Forrester acquires JupiterResearch – will the analysts stay or walk?





  1. How about the Gartner acquisition of Dataquest back in the day? I’d rate that one a success.

  2. There are a couple of other interesting ones too that come to my mind —

    – Ovum’s acquisition of Summit Strategies
    – In-Stat’s acquisition of MicroDesign Resources (who published the Microprocessor Report)

  3. hi Gerry, Thx for the comment. I’ll add your other examples to the list in the main post.

    I agree that Gartner buying Dataquest (December 1995) was a success. Gartner had sold its previous market research units (InfoCorp and COMTEC) in June 1991 and had been at a competitive disadvantage in the vendor market after that.

    Gartner CEO Manny Fernandez who organized the acquisition had formerly been CEO of Dataquest.

    I was a Gartner VP and Research Director working at Gartner’s Santa Clara offices when San Jose-based DQ was bought. While successful, the integration of the two cultures was extremely rocky and painful.

  4. Hi Maureen, Thanks for the comment.

    Completely agee that the move into learning software was a fiasco. The sales skills for software vs. analyst services were so different.

  5. Some day I’ll write the book about what Gartner passed on when it made the commitment to learning. Suffice it to say, technology coverage on the Internet could have gone in a very different direction.

  6. hi Jonathan, Thanks for the comment.

    That’s right! Gartner management was so preoccupied with the learning software effort that they did not want to invest the effort into building the ebusiness research team. However, they did throw $8m at Jupiter Communications when it was a startup.

  7. Another one I remember well was Gartner’s acquisition of Griggs-Anderson Research, headquartered here in Portland. They were extremely competent and quite successful as a specialist in custom market research when they were on their own — we used them for some projects at Intel.

    After snapping them up, Gartner turned them into “Gartner Custom Research” and spun them back out in 2005, I believe.
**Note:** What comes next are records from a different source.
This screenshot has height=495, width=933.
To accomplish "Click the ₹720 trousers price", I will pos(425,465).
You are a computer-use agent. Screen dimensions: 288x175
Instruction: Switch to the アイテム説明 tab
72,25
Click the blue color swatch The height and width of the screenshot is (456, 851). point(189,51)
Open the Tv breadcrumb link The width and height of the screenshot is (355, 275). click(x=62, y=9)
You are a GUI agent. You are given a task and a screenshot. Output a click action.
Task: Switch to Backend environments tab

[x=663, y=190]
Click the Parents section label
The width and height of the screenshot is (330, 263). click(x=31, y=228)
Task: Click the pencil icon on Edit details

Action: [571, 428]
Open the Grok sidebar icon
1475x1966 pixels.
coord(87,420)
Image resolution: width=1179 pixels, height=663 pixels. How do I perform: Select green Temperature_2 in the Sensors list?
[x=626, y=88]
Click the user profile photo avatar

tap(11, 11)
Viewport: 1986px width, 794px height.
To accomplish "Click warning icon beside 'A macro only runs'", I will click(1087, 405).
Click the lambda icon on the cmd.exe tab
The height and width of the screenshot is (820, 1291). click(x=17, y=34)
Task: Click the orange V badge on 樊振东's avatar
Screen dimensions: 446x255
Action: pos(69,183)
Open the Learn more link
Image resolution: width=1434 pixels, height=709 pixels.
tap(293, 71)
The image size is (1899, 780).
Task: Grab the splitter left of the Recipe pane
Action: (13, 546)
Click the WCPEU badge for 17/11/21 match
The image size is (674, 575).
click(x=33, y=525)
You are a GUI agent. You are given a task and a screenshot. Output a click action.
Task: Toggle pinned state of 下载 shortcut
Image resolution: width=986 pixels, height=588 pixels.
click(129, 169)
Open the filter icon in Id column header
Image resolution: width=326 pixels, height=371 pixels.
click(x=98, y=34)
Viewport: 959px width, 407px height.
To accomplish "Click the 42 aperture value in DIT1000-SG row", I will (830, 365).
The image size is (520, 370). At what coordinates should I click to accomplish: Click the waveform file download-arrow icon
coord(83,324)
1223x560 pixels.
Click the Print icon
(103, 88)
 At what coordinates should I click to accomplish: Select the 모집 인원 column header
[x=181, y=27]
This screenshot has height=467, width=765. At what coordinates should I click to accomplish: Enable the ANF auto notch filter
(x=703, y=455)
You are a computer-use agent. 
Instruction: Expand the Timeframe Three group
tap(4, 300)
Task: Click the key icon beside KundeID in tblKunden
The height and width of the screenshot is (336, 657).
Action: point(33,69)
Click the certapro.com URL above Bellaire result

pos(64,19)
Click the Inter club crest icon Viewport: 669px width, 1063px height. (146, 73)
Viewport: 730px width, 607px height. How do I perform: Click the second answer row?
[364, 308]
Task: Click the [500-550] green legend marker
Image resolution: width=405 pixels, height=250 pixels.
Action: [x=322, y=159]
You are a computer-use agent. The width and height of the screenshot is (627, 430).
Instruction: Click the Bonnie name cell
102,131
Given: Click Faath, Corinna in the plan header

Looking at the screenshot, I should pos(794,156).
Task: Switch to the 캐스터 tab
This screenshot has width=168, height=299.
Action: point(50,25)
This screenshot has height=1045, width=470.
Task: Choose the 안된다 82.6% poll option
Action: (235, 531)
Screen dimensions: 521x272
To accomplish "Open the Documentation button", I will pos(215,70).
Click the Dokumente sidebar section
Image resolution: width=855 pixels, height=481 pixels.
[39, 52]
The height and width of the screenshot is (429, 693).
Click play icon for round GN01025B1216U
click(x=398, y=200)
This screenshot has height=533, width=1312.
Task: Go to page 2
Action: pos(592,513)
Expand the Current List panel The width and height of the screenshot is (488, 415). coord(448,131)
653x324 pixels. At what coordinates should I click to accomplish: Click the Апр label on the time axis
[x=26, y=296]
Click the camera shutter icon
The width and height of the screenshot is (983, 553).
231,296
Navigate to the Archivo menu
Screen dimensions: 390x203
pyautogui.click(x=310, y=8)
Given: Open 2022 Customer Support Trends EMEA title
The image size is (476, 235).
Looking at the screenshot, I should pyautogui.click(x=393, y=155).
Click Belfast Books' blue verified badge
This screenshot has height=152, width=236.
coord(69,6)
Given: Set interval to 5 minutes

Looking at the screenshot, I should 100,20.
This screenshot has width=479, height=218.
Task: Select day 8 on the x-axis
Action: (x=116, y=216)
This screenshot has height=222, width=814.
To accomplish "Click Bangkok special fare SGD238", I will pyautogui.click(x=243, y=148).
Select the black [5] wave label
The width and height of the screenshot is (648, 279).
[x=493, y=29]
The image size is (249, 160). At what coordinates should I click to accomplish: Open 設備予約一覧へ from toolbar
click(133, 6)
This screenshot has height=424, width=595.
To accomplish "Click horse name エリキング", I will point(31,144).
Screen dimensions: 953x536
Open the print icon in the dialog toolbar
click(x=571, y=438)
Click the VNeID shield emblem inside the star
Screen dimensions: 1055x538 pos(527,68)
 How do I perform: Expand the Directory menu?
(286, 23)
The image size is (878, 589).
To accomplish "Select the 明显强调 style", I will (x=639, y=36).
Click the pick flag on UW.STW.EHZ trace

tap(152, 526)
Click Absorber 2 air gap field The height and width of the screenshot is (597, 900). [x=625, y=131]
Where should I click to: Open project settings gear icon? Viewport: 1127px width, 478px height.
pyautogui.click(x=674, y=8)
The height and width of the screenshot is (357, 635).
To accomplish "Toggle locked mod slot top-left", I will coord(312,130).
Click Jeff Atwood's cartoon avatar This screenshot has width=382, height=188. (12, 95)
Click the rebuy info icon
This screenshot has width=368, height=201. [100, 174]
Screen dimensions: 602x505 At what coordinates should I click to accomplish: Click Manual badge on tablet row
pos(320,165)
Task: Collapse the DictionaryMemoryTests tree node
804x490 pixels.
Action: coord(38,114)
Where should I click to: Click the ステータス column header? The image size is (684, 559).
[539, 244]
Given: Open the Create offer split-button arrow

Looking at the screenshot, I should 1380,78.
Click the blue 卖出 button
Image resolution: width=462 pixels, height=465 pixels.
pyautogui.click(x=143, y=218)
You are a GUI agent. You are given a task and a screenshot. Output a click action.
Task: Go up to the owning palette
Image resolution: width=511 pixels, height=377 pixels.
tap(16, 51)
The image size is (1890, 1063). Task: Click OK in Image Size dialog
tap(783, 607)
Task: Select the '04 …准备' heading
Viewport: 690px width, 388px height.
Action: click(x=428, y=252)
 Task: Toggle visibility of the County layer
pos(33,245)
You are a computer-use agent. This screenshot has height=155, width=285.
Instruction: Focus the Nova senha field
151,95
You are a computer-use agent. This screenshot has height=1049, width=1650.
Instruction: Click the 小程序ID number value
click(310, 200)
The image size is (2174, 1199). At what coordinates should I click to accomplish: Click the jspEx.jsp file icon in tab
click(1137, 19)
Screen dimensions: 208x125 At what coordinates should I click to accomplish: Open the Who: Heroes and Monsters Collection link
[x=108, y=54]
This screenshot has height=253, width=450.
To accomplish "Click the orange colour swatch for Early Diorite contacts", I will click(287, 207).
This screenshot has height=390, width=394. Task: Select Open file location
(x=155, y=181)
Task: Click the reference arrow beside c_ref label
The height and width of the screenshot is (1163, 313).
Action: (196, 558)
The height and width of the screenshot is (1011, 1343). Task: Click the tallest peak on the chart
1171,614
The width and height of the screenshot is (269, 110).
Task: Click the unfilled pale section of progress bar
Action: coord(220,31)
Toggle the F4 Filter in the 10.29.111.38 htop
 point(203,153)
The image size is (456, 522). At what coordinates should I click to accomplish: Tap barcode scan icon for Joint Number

They are still around, called GCR Insight, and still based here in PDX. I never knew the detailed reason why Gartner spun them back out.

  8. Gartner buying New Science 1993. Again a cultural clash, although the new analysts really helped the firm out in my view. (I joined Gartner in 1994 when New Science was still a separate product line.)

    Forrester buying Giga. Forrester, which had shot itself in the foot at the end of the 1990s, righted itself with this, especially as Giga leaders were given the task of integration and change. From the outside, smart M&A.

    Gartner buying META. (I was at META when this happened.) Gene Hall said he wanted the sales force and he got them, as their earnings since show. Otherwise this was a “take out a competitor” move. Those analysts they wanted they got and after a shakedown have mostly kept. But it did what Hall wanted it to do (and that’s what he’s paid to do). A success.

    The big point to remember is that NO business that is acquired by a research-centred firm has the margins research/advisory services do. So putting real effort into merging analyst companies (e.g. Forrester/Jupiter, Forrester/Giga) has a great payback since both have high margin capability. Adding benchmarking, consulting and (God forbid!) learning just eats into those margins, no matter how many synergies may exist.

  9. Depends who you are, analyst, vendor, customer, stakeholder, or competitor, and what geography you operate in.

  10. As the analyst business become more and more focused on individuals (with the exception of Gartner), the value of buying a research outfit is getting similar to acquiring a consulting firm – the clients are largely tied to analyst relationships, hence the acquisition is only successful if you can retain the key talent. For analysts, if they are treated well by the new employer this should not be a huge problem, but some analysts may prefer working for a small organization and not feel comfortable with all the cultute, politics, process and metics posed by one of the more corporate research firms.